青春ゾンビ

ポップカルチャーととんかつ

moscow club というバンド


moscow clubというバンドに夢中だ。驚くべき事にほぼ全ての音源がbandcampでフリーダウンロードできてしまう。しかし、この人達が何者なのかさっぱりわからない。「moscow club」とgogleで検索してみると、当然のようにロシア語が飛び出してくる。「moscow club バンド」とか入力することで、なんとか東京出身の4人組のバンドである事だけはわかった。ライブも東京で行っているらしい。HPは実にクールなデザインだ。日本語はほとんど発見できない。歌詞も全て英語。EPのジャケットもいちいちいかしていて、徹底したバンドイメージの統制が窺える。ここまでかっこつけられると、素直にかっこいいと思ってしまう。およそ日本人が鳴らしているとは思えない、海の向こうのインディーズシーンとの鮮やかなリンクを感じさせるサウンド。ニューウェーブ、シューゲイズ、チルウェイブ(音源にはTORO Y MOIのカバー曲などもあり)・・・印象的なシンセサイザーの音色の選択とネオアコ経由といった感じの美しいメロディーが、多彩なサウンドに統一感をもたらしている。現在の最新音源であるEP『RADIO VIETNAM e.p.』なんかはちょっと日本人っぽさも感じとれる歌謡性も登場していて、これがまたいい塩梅なのだ。
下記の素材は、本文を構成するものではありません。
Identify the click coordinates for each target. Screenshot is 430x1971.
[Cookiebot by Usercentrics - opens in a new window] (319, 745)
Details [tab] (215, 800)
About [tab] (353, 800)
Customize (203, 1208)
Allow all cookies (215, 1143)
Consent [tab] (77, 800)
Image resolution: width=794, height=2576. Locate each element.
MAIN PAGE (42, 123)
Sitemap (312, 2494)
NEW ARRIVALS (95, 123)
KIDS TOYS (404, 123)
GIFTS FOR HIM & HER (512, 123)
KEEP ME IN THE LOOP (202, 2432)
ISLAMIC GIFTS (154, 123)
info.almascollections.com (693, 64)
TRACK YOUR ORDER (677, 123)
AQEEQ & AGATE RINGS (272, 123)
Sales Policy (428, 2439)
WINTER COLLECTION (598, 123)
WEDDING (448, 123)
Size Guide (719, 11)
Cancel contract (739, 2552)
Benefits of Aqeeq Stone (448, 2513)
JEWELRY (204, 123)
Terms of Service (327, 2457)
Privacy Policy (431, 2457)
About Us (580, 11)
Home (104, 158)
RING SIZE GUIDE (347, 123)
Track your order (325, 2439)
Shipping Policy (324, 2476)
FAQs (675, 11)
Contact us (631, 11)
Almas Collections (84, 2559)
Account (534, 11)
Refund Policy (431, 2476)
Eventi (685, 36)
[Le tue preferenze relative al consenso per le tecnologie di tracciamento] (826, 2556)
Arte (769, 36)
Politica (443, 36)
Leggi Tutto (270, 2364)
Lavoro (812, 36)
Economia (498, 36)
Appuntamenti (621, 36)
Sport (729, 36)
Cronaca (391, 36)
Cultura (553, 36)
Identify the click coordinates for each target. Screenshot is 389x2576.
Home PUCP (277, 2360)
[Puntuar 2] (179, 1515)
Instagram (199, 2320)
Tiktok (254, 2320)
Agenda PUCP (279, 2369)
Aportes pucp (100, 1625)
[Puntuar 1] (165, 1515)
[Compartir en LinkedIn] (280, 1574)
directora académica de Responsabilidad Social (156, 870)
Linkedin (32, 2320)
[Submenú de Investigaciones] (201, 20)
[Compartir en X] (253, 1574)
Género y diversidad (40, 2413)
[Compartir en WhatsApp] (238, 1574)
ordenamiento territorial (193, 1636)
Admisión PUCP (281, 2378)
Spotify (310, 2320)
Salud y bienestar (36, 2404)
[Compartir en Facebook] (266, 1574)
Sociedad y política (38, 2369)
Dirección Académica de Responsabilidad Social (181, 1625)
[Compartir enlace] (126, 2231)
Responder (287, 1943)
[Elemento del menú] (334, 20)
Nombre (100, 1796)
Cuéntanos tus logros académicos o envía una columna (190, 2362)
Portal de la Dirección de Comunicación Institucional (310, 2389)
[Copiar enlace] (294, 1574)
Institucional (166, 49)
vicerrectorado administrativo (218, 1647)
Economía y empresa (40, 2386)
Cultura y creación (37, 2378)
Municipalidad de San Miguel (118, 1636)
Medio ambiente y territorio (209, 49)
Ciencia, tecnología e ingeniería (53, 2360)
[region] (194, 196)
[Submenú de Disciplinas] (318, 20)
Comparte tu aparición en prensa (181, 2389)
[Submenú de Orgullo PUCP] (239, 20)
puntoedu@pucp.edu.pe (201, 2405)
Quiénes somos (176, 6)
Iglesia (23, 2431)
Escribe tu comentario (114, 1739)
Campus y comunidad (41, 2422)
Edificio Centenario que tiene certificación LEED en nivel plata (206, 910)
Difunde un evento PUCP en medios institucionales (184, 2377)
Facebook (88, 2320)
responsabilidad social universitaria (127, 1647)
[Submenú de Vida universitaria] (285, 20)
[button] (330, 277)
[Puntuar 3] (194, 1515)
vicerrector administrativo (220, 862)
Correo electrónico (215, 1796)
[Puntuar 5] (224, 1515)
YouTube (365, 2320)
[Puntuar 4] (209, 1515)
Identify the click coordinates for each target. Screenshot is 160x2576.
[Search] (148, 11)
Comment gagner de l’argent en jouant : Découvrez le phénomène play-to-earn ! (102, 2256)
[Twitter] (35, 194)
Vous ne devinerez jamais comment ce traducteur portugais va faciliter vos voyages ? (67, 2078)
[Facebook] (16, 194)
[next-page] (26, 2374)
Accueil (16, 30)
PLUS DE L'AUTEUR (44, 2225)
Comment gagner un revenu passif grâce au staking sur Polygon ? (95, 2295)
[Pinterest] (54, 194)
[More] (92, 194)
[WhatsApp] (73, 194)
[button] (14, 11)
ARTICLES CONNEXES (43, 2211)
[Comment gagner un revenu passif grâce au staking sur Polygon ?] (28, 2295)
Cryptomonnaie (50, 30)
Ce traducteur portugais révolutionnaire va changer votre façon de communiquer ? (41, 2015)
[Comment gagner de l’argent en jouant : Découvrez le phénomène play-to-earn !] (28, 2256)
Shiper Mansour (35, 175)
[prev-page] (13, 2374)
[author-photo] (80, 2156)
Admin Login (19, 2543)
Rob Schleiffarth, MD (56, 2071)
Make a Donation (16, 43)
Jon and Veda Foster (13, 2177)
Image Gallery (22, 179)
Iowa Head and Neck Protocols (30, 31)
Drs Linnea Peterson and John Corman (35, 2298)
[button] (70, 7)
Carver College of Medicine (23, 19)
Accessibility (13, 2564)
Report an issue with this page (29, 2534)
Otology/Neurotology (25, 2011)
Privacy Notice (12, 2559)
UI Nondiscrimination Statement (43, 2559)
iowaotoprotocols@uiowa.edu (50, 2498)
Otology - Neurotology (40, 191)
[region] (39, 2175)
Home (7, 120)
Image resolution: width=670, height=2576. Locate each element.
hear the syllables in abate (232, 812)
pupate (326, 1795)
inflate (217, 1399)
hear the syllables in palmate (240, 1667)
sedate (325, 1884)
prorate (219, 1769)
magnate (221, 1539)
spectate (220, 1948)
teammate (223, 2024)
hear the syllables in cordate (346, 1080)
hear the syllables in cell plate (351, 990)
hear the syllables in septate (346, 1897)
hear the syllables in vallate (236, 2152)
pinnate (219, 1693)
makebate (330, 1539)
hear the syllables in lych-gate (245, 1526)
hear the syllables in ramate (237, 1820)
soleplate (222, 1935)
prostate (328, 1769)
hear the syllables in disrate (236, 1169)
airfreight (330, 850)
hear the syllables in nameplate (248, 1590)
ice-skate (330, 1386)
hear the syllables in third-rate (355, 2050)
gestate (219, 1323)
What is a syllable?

海の向こうのインディーバンド群と比べても圧倒的にいい曲を書いている。

どんな生活を送っているとこんなサウンドを鳴らせるのだろう。個人的には生活に軸を置いた音楽が最近は好みだったりするのだけど、なんかこういったミュージシャンの「クールネス」の復権もまた一方で必要な気がしている。憧れたい。フリッパーズギターに憧れてボーダーシャツを求め、アニエスベーにおそるおそる足を運んでみる、みたいな現象をリスナーに作用させてしまうバンドが必要ではないだろうか。moscow clubのEPのジャケットのポスターを部屋に飾りたい(恥ずかしい)。なんなら小沢と小山田がORNGE JUCEのジャケットをコピーして持ち歩いていたようにmoscow clubのジャケットを持ち歩こうではないか、若者よ。そういう存在をフリッパーズギターから更新してもいい頃合いなのだ。riddim saunterなき今、その役割はこのmoscow clubに託されるのではないでしょうか。



追記:コメントで頂いた情報で、moscow clubのギターはあのミツメのギタリスト大竹雅生だそうです。どうりでいいバンドです。